Which lines in the material below contain the word "Please"? Select each of those lines, treating uppercase and lowercase as different.
"""
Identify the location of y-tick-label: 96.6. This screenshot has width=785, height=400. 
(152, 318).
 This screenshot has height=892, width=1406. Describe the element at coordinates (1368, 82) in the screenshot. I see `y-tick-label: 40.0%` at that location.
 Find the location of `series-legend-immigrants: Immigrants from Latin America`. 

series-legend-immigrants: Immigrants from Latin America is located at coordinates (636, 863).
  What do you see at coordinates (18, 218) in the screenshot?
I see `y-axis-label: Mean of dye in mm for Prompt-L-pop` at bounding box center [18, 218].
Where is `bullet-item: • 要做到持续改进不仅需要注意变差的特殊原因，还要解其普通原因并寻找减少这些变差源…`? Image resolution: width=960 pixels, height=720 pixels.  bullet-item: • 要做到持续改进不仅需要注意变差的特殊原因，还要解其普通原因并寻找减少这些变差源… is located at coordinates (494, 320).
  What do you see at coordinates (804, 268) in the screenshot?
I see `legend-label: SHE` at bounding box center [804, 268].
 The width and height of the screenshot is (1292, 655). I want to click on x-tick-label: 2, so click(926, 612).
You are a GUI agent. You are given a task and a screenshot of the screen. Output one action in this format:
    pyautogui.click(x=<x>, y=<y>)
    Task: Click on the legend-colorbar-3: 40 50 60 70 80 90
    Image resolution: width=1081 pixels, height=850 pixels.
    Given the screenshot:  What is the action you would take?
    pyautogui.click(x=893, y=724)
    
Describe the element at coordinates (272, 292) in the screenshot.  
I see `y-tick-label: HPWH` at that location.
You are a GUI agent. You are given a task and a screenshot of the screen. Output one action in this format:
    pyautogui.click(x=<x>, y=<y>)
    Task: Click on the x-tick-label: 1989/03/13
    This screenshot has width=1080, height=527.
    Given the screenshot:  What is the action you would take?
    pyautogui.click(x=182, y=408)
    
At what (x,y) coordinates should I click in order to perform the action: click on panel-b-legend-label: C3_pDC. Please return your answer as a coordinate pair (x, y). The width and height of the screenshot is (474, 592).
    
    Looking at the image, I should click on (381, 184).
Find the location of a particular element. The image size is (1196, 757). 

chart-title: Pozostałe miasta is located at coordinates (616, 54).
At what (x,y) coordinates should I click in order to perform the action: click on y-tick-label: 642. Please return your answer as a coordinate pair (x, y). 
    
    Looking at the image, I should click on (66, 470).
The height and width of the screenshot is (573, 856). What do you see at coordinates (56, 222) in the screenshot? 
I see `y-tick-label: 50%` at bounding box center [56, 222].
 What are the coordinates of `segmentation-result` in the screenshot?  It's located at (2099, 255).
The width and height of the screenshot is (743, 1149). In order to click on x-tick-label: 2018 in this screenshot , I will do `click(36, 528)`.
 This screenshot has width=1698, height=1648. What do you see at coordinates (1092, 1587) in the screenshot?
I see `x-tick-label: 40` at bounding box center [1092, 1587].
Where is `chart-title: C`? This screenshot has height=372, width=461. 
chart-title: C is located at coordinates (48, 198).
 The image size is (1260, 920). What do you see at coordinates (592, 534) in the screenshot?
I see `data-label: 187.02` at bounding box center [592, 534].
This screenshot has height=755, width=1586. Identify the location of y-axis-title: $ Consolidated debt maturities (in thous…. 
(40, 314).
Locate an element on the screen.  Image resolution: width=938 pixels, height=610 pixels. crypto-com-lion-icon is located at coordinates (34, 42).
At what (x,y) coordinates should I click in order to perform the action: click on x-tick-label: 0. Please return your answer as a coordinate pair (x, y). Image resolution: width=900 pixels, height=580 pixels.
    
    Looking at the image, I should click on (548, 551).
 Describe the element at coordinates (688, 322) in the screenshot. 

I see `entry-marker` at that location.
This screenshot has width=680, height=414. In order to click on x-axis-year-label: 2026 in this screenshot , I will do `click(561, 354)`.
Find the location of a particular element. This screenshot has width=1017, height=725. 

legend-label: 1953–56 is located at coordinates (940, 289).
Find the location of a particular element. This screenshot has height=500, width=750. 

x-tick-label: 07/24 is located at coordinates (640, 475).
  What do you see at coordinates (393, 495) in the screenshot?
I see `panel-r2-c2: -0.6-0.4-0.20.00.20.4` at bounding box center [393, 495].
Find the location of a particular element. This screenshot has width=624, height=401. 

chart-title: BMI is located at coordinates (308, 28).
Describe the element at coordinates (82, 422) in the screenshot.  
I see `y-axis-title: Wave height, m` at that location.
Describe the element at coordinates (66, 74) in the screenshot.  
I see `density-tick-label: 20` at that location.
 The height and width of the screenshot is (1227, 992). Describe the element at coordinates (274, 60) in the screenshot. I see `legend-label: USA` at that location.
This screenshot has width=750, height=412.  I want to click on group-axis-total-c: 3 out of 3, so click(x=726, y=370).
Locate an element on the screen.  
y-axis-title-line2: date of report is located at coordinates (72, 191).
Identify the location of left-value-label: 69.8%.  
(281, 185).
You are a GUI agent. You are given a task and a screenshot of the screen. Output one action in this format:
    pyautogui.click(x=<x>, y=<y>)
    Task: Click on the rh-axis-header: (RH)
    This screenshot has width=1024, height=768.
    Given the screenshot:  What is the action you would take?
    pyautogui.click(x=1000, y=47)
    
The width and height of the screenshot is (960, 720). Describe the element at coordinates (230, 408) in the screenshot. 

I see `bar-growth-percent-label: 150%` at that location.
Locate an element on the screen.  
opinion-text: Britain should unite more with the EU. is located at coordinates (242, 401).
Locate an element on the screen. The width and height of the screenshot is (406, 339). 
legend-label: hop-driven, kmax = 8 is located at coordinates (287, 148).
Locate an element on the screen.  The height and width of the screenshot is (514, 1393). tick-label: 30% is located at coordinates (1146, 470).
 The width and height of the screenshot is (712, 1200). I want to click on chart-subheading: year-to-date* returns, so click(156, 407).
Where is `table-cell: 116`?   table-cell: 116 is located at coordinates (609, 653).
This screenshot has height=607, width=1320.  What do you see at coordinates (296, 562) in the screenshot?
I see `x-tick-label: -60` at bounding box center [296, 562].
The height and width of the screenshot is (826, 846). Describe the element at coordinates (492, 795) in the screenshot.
"""
→ FINISHED EXERCISE:
At what (x,y) coordinates should I click in order to perform the action: click on panel-b-legend-label: C3_pDC. Please return your answer as a coordinate pair (x, y). The width and height of the screenshot is (474, 592).
At what (x,y) coordinates should I click in order to perform the action: click on y-tick-label: 642. Please return your answer as a coordinate pair (x, y). 
At what (x,y) coordinates should I click in order to perform the action: click on x-tick-label: 0. Please return your answer as a coordinate pair (x, y). Image resolution: width=900 pixels, height=580 pixels.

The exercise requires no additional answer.